There is a group at Sandia working on a CT view of TLA. Jon Aytac gave a talk about this at ACT2019: http://eptcs.web.cse.unsw.edu.au/paper.cgi?ACT2019.11
No relation to Temporal Type Theory (yet), as far as I'm aware. At a glance, TLA seems to be principally discrete-time, whereas TTT aims to handle (and mix) discrete- and continuous-time behaviors.
Thank you for all these helpful comments. I did also look Effectus Theory (https://arxiv.org/abs/1512.05813). Is it possible to lift this into Topos and to establish relations with other theories?
Hi Uros. Every topos is an effectus in a quite uninteresting way (in the paper you linked, they are related to "Boolean effectuses")
A better version of that paper is Kenta Cho's PhD thesis, if you really want to get into it: https://arxiv.org/abs/1910.12198
Spencer Breiner said:
No relation to Temporal Type Theory (yet), as far as I'm aware.

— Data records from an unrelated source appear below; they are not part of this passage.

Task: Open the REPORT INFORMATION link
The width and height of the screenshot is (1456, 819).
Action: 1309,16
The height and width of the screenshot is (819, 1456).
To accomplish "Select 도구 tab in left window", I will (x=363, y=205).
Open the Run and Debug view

At a glance, TLA seems to be principally discrete-time, whereas TTT aims to handle (and mix) discrete- and continuous-time behaviors.

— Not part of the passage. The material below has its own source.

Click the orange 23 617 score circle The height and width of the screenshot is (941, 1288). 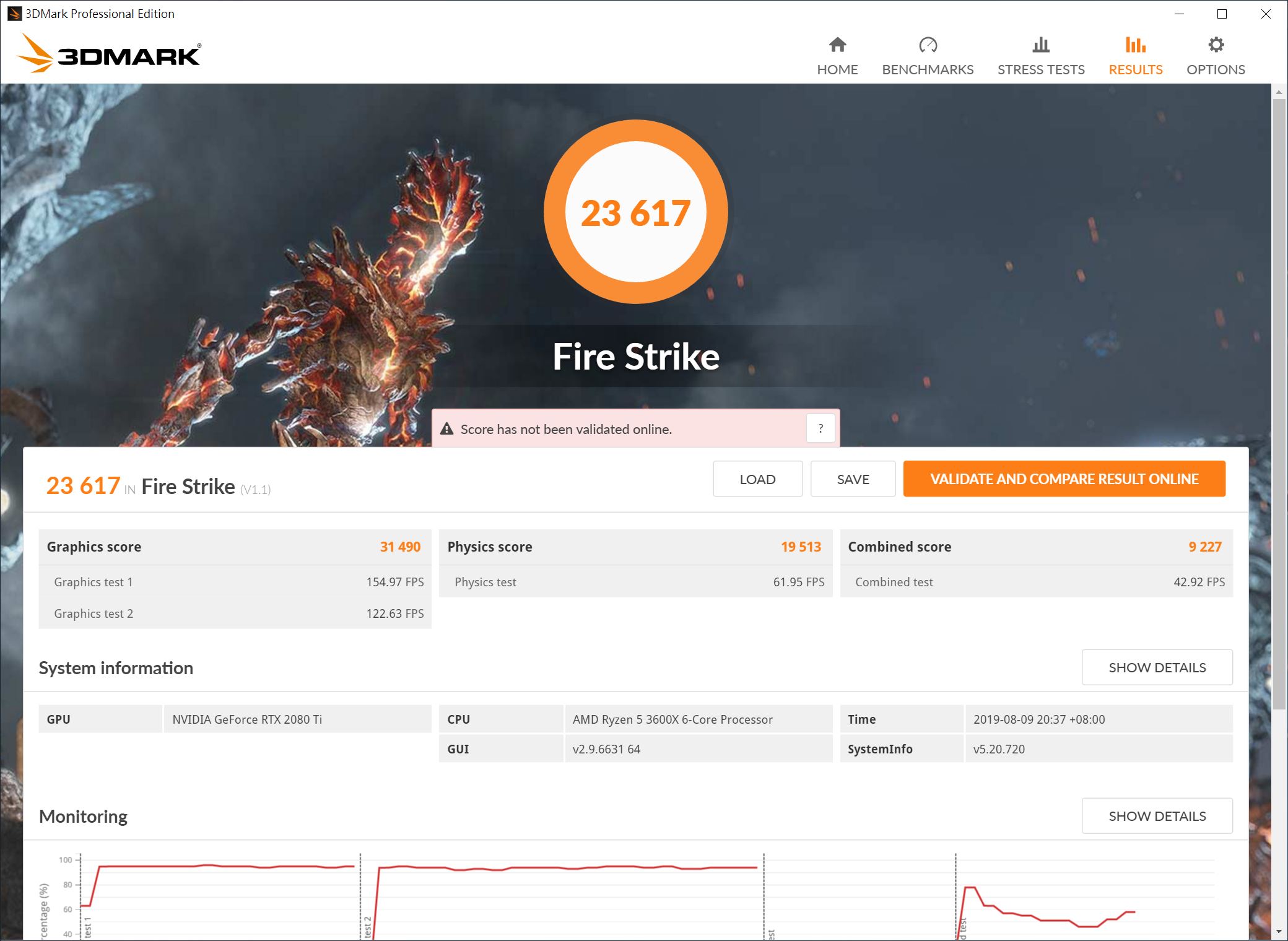pos(637,212)
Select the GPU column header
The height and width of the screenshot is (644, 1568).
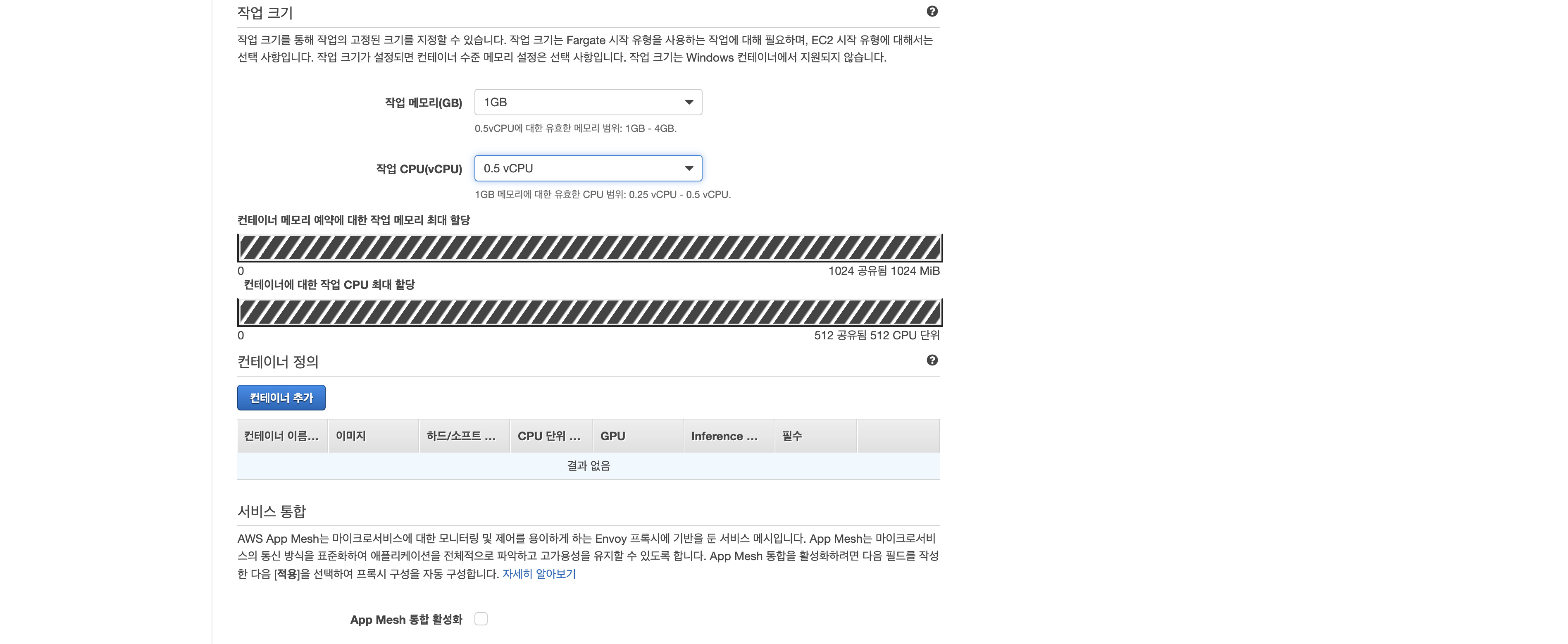point(637,436)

Is it possible for Discrete Temporal Type Theory (http://www.brendanfong.com/Spivak_TTT_Outline.pdf) to compare with TLA+?
tl;dr: TLA can probably be embedded into TTT, but working through the details would be a research project.
[Quoting…]
That work gives a start, but it's not enough. You would need to do some work to establish the appropriate relationships between TLA and the type theory. How much have you looked at TTT?

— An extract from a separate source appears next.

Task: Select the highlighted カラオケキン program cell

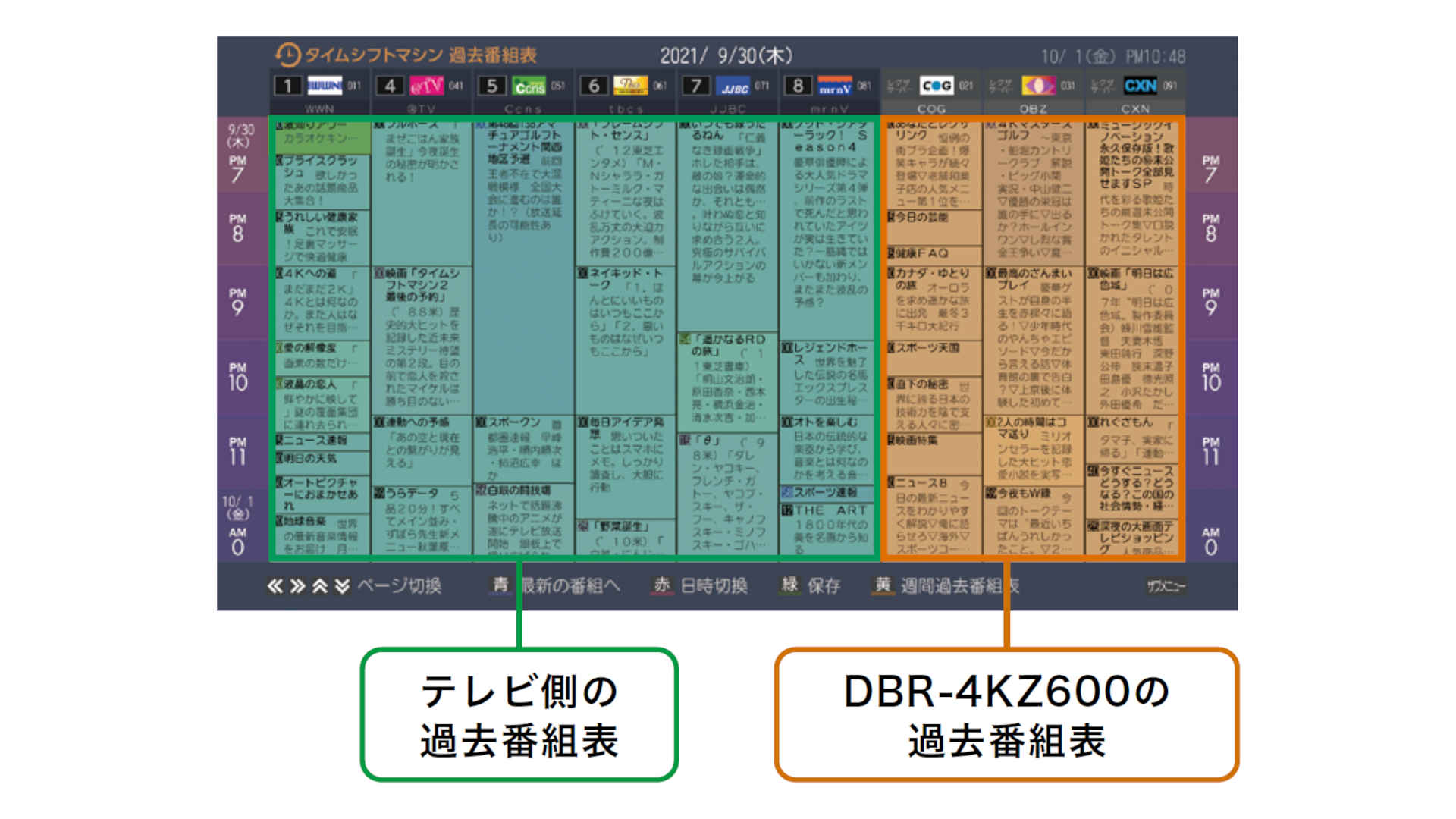Action: click(322, 138)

The basic entities in TTT are sets of behaviors, indexed by durations, with a gluing condition that says we can match behaviors as interval enpoints (a sheaf over the "interval site"). One thing you might want to do is interpret TLA(+) in TTT, by showing that any TLA specification defines a specific sheaf in TTT. Presumably this mapping would be functorial (for an appropriate notion of TLA arrow?). Writing S for a TLA spec and [S] for the associated sheaf, you would hope that it preserves some other structure as well, like the interpretation of the logic (e.g., [S & T]=[S]x[T]) and, more interestingly, the temporal structure.
So the first two questions you would need to answer are (i) what set of behaviors correspond to a TLA statement and (ii) how do TLA connectives/quantifies/modalities/etc transform into sheaf-theoretic constructions. From my admittedly limited knowledge of TLA, the main stumbling block is probably as follows.
I think that the inclusion of discrete behaviors into continuous behaviors in (TTT) is both fixed and regular, but in TLA (I think) neither is true. We can interpret the discrete embedding in a situational way (e.g., stuttering equivalence). That means you probably need to think about multiple discrete embeddings and their relationships (e.g., refinement).
If I had to guess, the sheaf of behaviors you get out will be something like this: start from a relatively small set of nominal behaviors in discrete time, embed them into the continuous setting, and then close them under monotone transformations of the duration intervals.
I should emphasize, again, that I'm basing this off a vague remembrance of a talk a couple of years ago. If you want to pursue this topic seriously, you should talk to @Jon Aytac and collaborators.